I love South Main Auto, but I’m not sure about using fluid film for the hub. I like fluid film but not for something like that, instead I’d use an anti seeze or something that won’t wash away and can handle heat.

And it’s funny but South Main doesn’t use any sort of grease on the ears of brake pads, he puts it under the clips, instead of where the clips contact the pads. And he’s not the only one, I’m seeing more and more shops doing this now. The theory is that under the clips, rust forms, and that rust puts pressure upwards and causes the pads stick (not allowing them to move/return). Makes sense I guess. And he doesn’t lubricate where the pads contact the clips because they collect dirt and as long as those pads can move, rust shouldn’t form much, and be scraped off. I tried it four months ago, so far so good.
 
Joined
Jan 15, 2020
Messages
7
Location
SusquehannaValley
3 years ago I used Molykote 33 light on the pins. It's a silcone oil with lithium soap thickener. Temperture range is -73 to 180C and it's safe for most rubber. Last year the pads were pretty even and the seals were okay. I have to check them again this year before inspection. I also used a thin coat of antiseize on the pad ends and anything else that slides. On the rear hand brake springs I sprayed amsoil heavy duty metal protect.
 
Joined
Jan 15, 2020
Messages
7
Location
SusquehannaValley
The pdf for Molykote 33 light says its safe for most plastics. I have to check those brakes! Maybe it's the Molykote 111 that I use on water filter o-rings that safe for most rubber.
 
Joined
Apr 25, 2017
Messages
7,973
Location
Ohio
And it’s funny but South Main doesn’t use any sort of grease on the ears of brake pads, he puts it under the clips, instead of where the clips contact...
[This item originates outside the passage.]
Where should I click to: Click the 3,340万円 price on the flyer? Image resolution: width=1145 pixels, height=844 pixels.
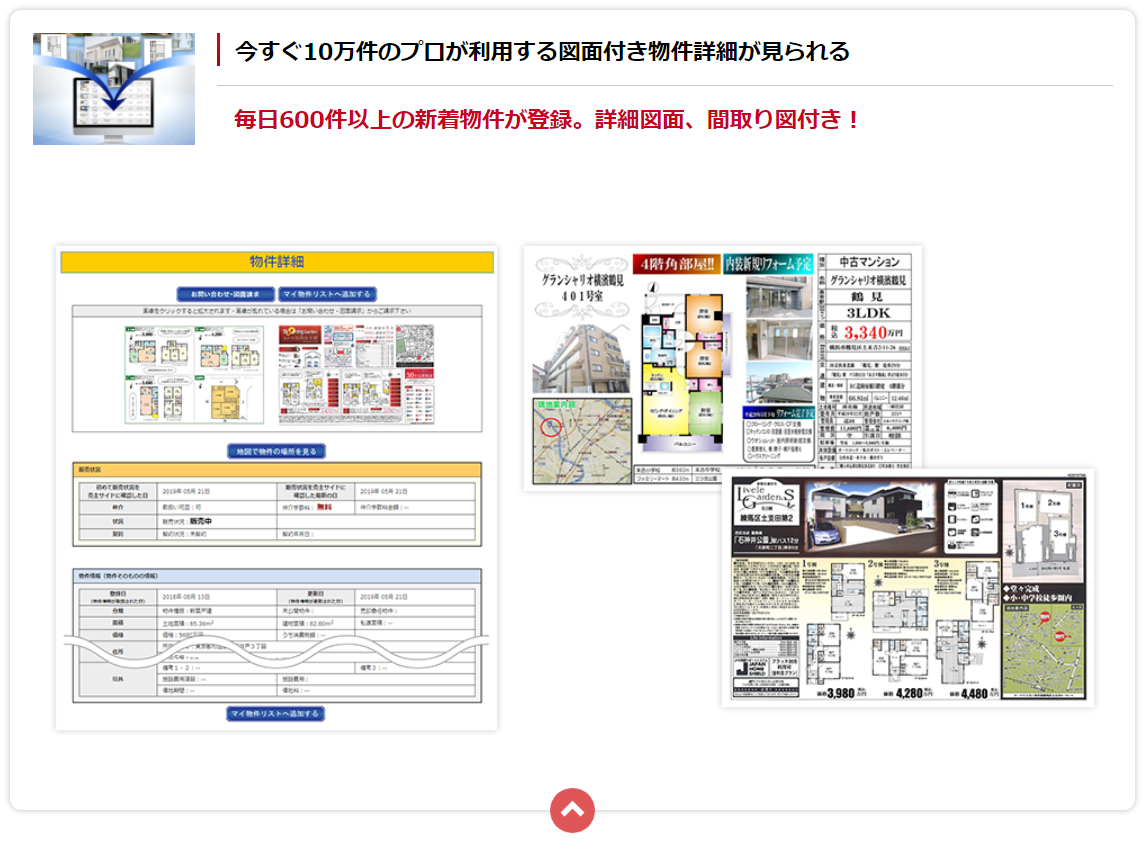pyautogui.click(x=872, y=332)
I agree with your theory about the rust build-up under the clips. It's an unpainted, machined surface so it will rust (where I live). Personally, I put a small amount on the pad ears. Since the clips are typically stainless, those shouldn't rust. The pad ears are painted so they shouldn't either so realistically, they should slide in the clips indefinitely but it still seems like the paint gets slowly scraped off, which then rusts, which then can stick.
 
Joined
Aug 30, 2004
Messages
28,235
Location
CA
The pad ears are painted so they shouldn't either so realistically, they should slide in the clips indefinitely but it still seems like the paint gets slowly scraped off, which then rusts, which then can stick.
Grease does not get scraped/worn away over time? 🤔
 
Joined
Dec 28, 2014
Messages
2,280
I agree with your theory about the rust build-up under the clips. It's an unpainted, machined surface so it will rust (where I live). Personally, I put a small amount on the pad ears. Since the clips are typically stainless, those shouldn't rust. The pad ears are painted so they shouldn't either so realistically, they should slide in the clips indefinitely but it still seems like the paint gets slowly scraped off, which then rusts, which then can stick.
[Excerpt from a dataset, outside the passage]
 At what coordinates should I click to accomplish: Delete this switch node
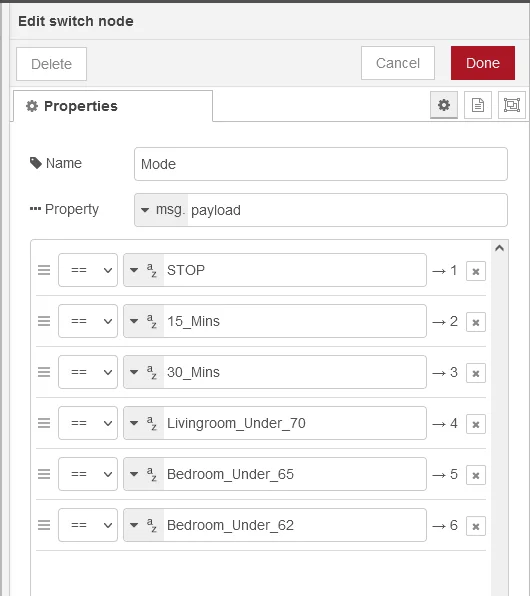[x=51, y=64]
I agree. Like I said, this is the first time I’ve tried not putting anything on the pad’s ears or that side of the clips, but I’ll keep an eye on it and monitor how that goes throughout the winter months when the salt starts really flying. And it did feel weird not to put anything on them.
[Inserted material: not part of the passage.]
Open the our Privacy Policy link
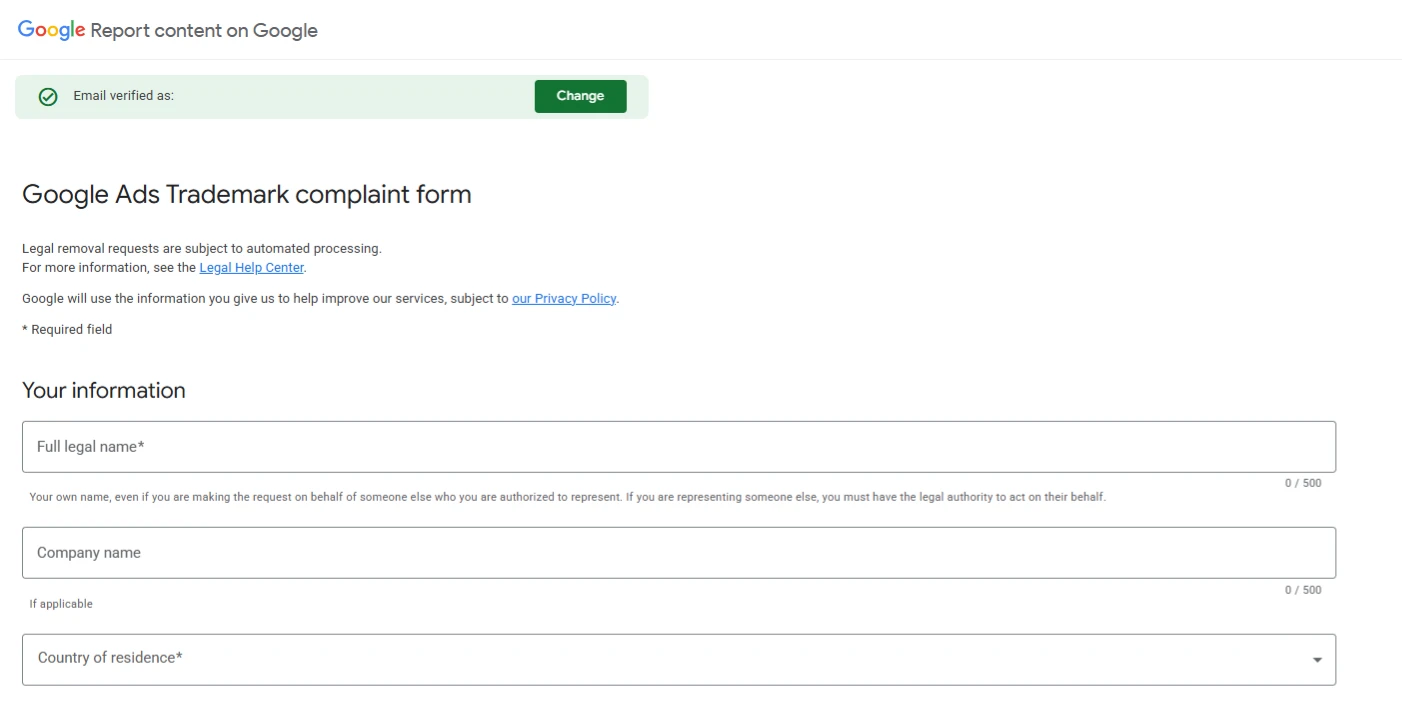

I think the theory with this latest technique is by not having any grease whatsoever on the ears/clips, is that brake dust and dirt won’t accumulate. I’m not sure that’s really a big problem anyway. If you use fluid film to treat the frame of your vehicle, the first thing you do after is drive down a dusty dirt round and hope it all sticks to the fluid film and form a protective barrier. Which makes it stay longer.